Explosão do foguete de Jeff Bezos coloca missão dos EUA à Lua em risco - Politico

A inutilização da plataforma de decolagem da Blue Origin na Flórida obriga a NASA a reconfigurar toda a sua agenda contra o relógio.

A explosão na plataforma de lançamento da Blue Origin, empresa aeroespacial do magnata Jeff Bezos, acendeu os alarmes no setor aeroespacial e coloca em risco a missão à Lua que o presidente dos EUA, Donald Trump, pretende realizar, pois justamente a empresa que acaba de sofrer o revés faz parte da missão governamental Artemis III.

Segundo o veículo de mídia norte-americano Politico, a atual missão à Lua de Trump não depende inteiramente da NASA, como ocorreu nas missões anteriores do programa Apollo no século passado. Naquela época, a agência espacial estatal projetava e construía toda a sua infraestrutura. Agora, a estratégia depende inteiramente de empresas privadas.

No caso da Artemis III, que busca levar uma tripulação à superfície lunar, a NASA contratou paralelamente a SpaceX, de Elon Musk, e a Blue Origin, com o objetivo de diversificar riscos e garantir a concorrência. No entanto, este último incidente altera completamente os planos imediatos, já que a explosão deixou a principal infraestrutura de decolagem da Blue Origin na Flórida fora de serviço por um longo período.

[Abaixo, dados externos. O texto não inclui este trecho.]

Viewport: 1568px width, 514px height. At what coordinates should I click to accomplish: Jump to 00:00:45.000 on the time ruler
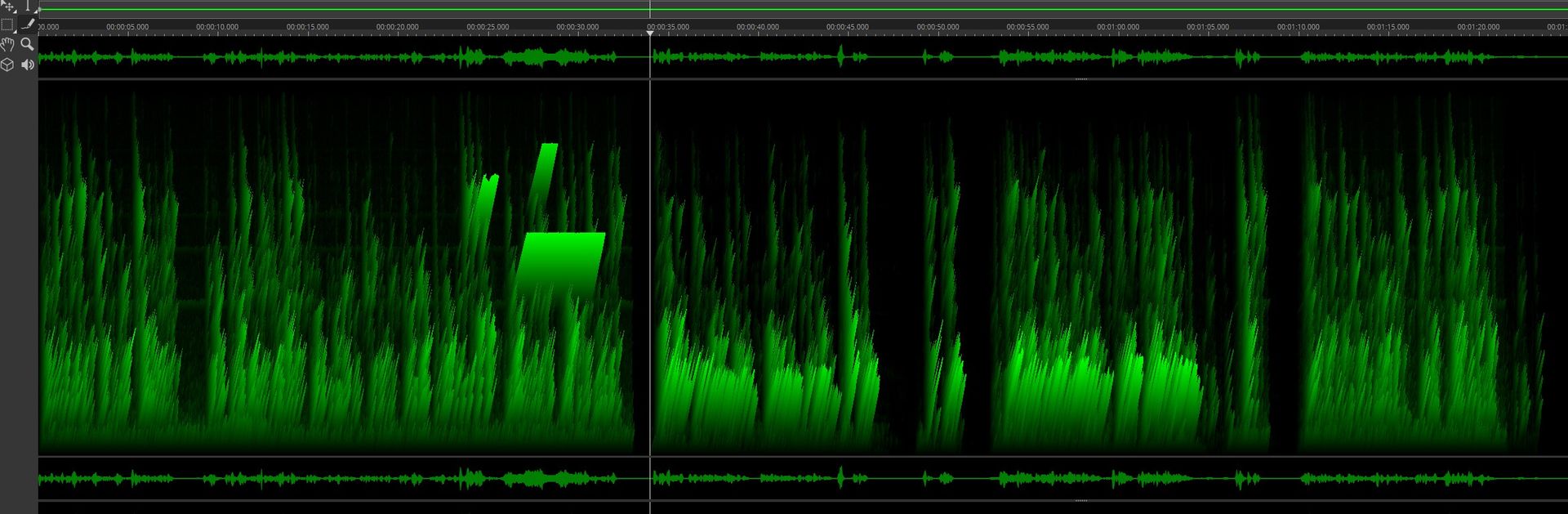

Embora o próprio Bezos tenha confirmado em suas redes sociais que toda a equipe está bem, especialistas e ex-funcionários da NASA estimam que a gravidade dos danos materiais e as investigações para esclarecer o incidente atrasarão os planos da empresa por pelo menos um ano. A inutilização dessa plataforma obriga agora a agência a reconfigurar, contra o relógio, toda a sua agenda logística para os próximos anos.

Este episódio também chega no pior momento possível, exatamente uma semana depois de a NASA anunciar formalmente que a Blue Origin seria uma peça-chave para o transporte de suprimentos e veículos de exploração que darão vida às futuras bases lunares. A consequência mais crítica do acidente é que deixa a NASA em uma posição de extrema vulnerabilidade ao obrigá-la a depender de um único fornecedor se quiser manter as datas estabelecidas para 2027.

Seguir em frente com a Artemis III nesse novo cenário implicaria apostar todo o sucesso da campanha lunar na tecnologia da SpaceX, que também não foi completamente testada para esse tipo de operação. Apesar da magnitude do golpe e do atraso iminente no cronograma das missões comerciais, o otimismo permanece na empresa de Bezos, que promete reconstruir toda a infraestrutura danificada o mais rápido possível.